Investing in Government Bonds
When governments want to borrow money from the capital markets, they issue bonds, also called government debt. These are IOUs from the government to the market: the government promises to pay those investing in bonds their full principal, in addition to a rate of interest on the bond that is determined when it is auctioned, e.g. 5.5%.
Some of the most widely traded government bonds are:
German government bonds are called Euro Schatz (short term two year bonds), Euro Bobl (five year bonds), and Euro Bunds (bonds from nine years all the way out to 30). Some spread betting companies will quote prices on shorter term bonds from other countries, for instance two year and five year notes. Governments are in the habit of issuing short term debt because some of their costs are short term in nature, too.
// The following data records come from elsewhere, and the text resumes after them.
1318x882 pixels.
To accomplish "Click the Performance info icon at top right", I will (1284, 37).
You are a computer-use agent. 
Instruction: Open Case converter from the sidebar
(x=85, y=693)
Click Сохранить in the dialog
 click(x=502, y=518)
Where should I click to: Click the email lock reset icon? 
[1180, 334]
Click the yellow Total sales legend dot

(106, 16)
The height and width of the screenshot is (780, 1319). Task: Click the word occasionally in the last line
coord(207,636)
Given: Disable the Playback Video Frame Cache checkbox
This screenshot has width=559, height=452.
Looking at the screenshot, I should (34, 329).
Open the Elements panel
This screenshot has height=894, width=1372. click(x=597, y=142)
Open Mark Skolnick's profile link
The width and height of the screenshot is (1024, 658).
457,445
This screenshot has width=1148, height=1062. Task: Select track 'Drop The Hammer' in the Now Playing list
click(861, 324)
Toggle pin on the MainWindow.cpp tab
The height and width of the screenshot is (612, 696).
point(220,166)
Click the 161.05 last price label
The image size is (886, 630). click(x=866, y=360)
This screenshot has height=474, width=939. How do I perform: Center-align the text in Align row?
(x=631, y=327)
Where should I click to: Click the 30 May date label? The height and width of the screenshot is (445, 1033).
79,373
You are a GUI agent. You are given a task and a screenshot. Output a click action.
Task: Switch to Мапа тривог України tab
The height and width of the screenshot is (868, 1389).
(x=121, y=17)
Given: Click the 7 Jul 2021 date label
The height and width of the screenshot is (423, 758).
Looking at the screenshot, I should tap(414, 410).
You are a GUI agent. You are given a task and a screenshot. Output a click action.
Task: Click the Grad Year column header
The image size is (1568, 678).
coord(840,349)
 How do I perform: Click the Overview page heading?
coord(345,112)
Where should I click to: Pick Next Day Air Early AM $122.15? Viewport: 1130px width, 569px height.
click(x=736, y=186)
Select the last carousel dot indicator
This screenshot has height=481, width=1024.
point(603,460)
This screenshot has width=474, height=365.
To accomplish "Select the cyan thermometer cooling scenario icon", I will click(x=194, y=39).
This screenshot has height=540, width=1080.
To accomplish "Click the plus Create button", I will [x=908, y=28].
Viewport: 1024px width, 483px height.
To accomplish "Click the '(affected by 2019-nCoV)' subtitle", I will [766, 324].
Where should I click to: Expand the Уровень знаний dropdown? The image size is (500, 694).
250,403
When trading bond markets as a customer of a spread betting or CFD trading company, remember that you are trading the price of the bond, you are not investing in the bond itself. Nobody will pay you the value of the bond when it reaches maturity, or any interest payments. As a CFD trader or spread bettor, you are focusing on the price only.
Bond traders focus on statistics like inflation, unemployment and budget statements to try to gauge the financial health of governments, and how much they are likely to borrow in the future. In effect, they are almost treating a country like a company. Tax rates and statements of economic growth (or shrinkage) can move bond markets quickly.